El propio Lacan notó, al final de su enseñanza, el carácter más bien pulverulento de su registro estrella,37 y eso, además de impugnar la utilidad de éste como guía, multiplica el número de reales en el discurso analítico. El problema es que, cuando empezamos a hablar de cosas tales como “el real de la ciencia”, “el real de la naturaleza”, “el real de las matemáticas”, “el real de la inexistencia” y “el real de la religión”, no hacemos más que revivir la pretendida extraterritorialidad del psicoanálisis38 bajo la forma de “un real” que sería suyo y nada más que suyo. Esto, a su vez, cierra el discurso analítico sobre sí mismo, pues la fórmula Ellos con su real y nosotros con el nuestro tiene la estupidez y la potencia necesarias y suficientes para abortar cualquier diálogo con otros discursos.
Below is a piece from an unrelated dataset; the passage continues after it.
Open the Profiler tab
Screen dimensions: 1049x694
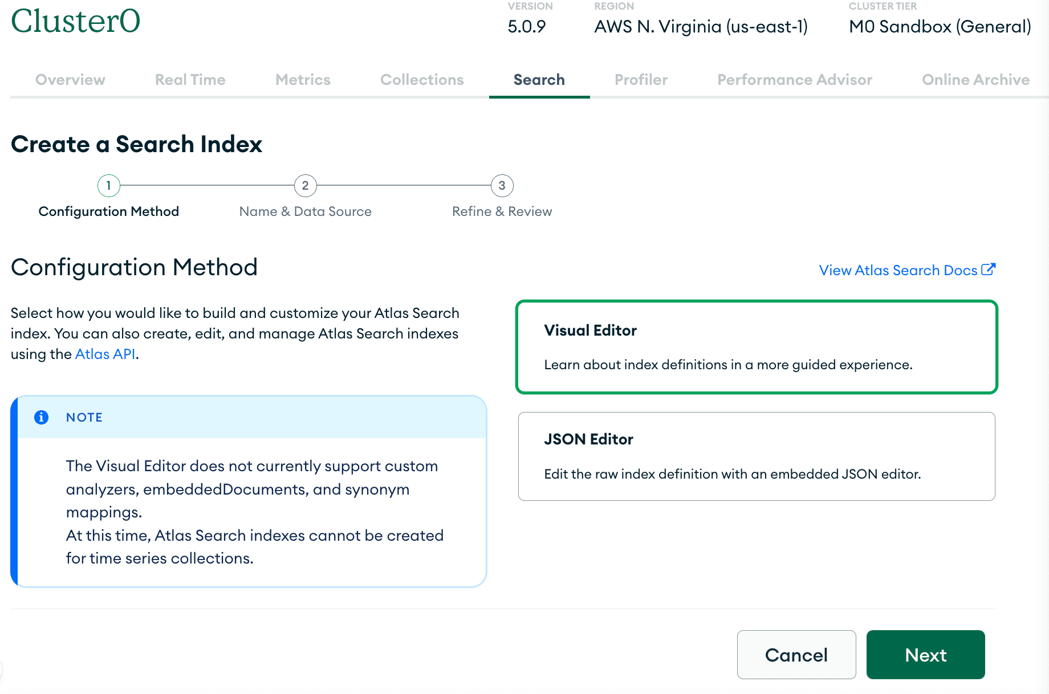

Fundar así una ética del psicoanálisis que, a la inversa de la que Lacan esbozó en su séptimo seminario,39 sólo interese a los analistas, sería un sinsentido, ya que toda ética tiene vocación de lazo con lo otro, y ésta lo cortaría de cuajo.
¿Pero acaso no se corre el mismo riesgo al plantear una ética de lo singular? Para ver que no, deberemos primero captar por qué la expresión “ética de lo singular” no constituye un verdadero oxímoron. Es muy sencillo. En Sobre la interpretación, Aristóteles definió lo singular (kath’hékaston) como aquello que es propio de uno solo; para el caso del hombre, Schopenhauer lo denominó “núcleo de nuestro ser” y lo entendió como una voluntad inconsciente (“unseres Willens, welcher der Kern unseres Wesens ist”);40 Freud, que lo tomó de allí, remplazó la ambigua voluntad por el más preciso deseo, dotó al inconsciente de leyes propias que ya no permitían identificarlo con la mera falta de conciencia, identificó ese núcleo del ser con las “mociones de deseos inconscientes [que entrañan] una compulsión”,41 y así le dio el sentido clínico de un coercitivo rasgo de estilo que rige las relaciones eróticas del sujeto, un rasgo cuyo paradigma mostró en el historial del Hombre de los Lobos:
“El fenómeno más llamativo de su vida amorosa [eran] ataques de un enamoramiento sensual compulsivo que emergían en enigmática secuencia y volvían a desaparecer, desencadenaban en él una gigantesca energía aun en épocas en que se encontraba inhibido en los demás terrenos, y se sustraían por entero a su gobierno”.42
Por último, Lacan rescató de Freud esta interpretación de la singularidad como el peculiar estilo de los lazos eróticos, y así la conservó de punta a punta de su obra, por más que haya dado de la singularidad formulaciones muy diversas, tales como la de la “personalidad”, en su tesis psiquiátrica; la del “objeto a”, en los años sesenta y la del “sinthome”, en su seminario sobre Joyce.43 Si la ética versa sobre el lazo, y toda singularidad es lazo, una ética de lo singular no sólo es deseable y posible, sino también muy viable. Además, al fundar esta ética en lo singular, sorteamos el peligro de basarla en un real que el psicoanálisis supuestamente no comparte con otras disciplinas. Las tres extensiones (universal, singular, vacío) y las cuatro modalidades (posible, imposible, contingente, necesario) forman, por el contrario, una trama común a todos los discursos,44 y ello abre las puertas al diálogo. Asimismo, posibilita una confrontación efectiva. Los debates sobre la evaluación de la práctica, sobre la reglamentación de la salud mental y sobre el tratamiento del autismo, por citar sólo ejemplos recientes, tienen consecuencias políticas, económicas y sociales que exceden en mucho la intimidad de la experiencia analítica, pero serían insostenibles o desiertos si nos limitásemos a invocar “nuestro real”, en vez de contraponer a las aspiraciones de la ciencia y el mercado la ética de lo singular que el psicoanálisis propugna.